The Land of Dreams by Vidar Sundstøl, translated from Norwegian by Tiina Nunnally

The Land of Dreams can be classified as Nordic Crime.  On the surface it is the story of an elaborate murder in a small Minnesota town. Minnesota is known for having a large Skandinavian-American community. Norwegian characters are involved. The book explores the dark side of human nature.  But, if it is Nordic Crime, it is atypical of the genre. Put aside the fact that the story is set in America.  The plot is only tangentially interested in solving the mystery or describing the minutiae of the investigation.  Writing in the third person Vidar Sundstøl focuses on two men – the American officer who found the body and the Norwegian detective who is sent to represent his country in the investigation.  Their interactions and impressions, both on and off the case, overshadow the mystery.

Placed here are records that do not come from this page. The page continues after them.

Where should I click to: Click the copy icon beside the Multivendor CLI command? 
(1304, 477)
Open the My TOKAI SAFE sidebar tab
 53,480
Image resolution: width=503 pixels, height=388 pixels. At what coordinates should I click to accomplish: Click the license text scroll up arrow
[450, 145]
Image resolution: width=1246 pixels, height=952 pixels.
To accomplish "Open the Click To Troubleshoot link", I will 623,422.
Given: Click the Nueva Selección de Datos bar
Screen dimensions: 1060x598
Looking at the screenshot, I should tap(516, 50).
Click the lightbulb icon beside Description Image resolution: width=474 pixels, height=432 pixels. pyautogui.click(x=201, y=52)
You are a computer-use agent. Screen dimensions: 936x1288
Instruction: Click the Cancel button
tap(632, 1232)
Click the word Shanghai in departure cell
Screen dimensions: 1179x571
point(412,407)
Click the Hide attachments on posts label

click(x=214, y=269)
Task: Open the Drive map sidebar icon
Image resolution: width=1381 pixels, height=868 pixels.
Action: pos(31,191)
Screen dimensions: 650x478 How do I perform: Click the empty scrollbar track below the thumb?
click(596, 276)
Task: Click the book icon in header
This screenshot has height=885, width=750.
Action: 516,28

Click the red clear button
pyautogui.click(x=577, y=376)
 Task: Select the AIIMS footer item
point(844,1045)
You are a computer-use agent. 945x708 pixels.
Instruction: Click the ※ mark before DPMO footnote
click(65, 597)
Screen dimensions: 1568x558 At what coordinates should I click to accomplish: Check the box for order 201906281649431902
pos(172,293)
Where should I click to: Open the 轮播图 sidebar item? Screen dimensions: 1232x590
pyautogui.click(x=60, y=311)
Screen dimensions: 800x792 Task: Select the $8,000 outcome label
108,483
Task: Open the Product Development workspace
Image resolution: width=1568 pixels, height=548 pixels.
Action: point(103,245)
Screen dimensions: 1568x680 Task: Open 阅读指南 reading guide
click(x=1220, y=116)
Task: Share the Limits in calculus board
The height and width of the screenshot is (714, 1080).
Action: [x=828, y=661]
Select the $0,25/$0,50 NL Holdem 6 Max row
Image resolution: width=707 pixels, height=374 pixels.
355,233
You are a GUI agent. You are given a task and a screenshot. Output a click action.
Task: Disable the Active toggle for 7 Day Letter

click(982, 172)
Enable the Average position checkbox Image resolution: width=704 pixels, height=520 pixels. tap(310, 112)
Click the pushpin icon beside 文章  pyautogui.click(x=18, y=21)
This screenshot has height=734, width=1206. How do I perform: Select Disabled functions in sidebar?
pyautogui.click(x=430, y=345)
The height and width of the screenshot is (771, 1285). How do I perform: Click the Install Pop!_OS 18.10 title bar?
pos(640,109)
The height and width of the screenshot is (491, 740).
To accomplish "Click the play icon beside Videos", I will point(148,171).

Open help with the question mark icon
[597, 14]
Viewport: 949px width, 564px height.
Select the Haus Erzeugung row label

Lance Hansen is a police officer for the U.S. Forest Service with a predilection for local history. While investigating a routine call – illegal campers – he makes a gruesome discovery. Two Norwegian canoeists: one dead. The other huddled, bloody and naked, at the base of a large stone cross.  When a fellow officer comments that this is the first murder committed in Cook County history Hansen becomes curious.  What he learns impacts his relationship to the past and has repercussions in the present.

Because the murder takes place within the borders of Lake Superior National Park the FBI is brought in to head the investigation. Hansen is indisputably the novel’s protagonist, but Sundstøl chooses to spend much of the book following Eirik Nyland, a detective sent from Norway to partner with the FBI.  Nyland is obviously a stand-in for the author (who lived for 2 years in Minnesota).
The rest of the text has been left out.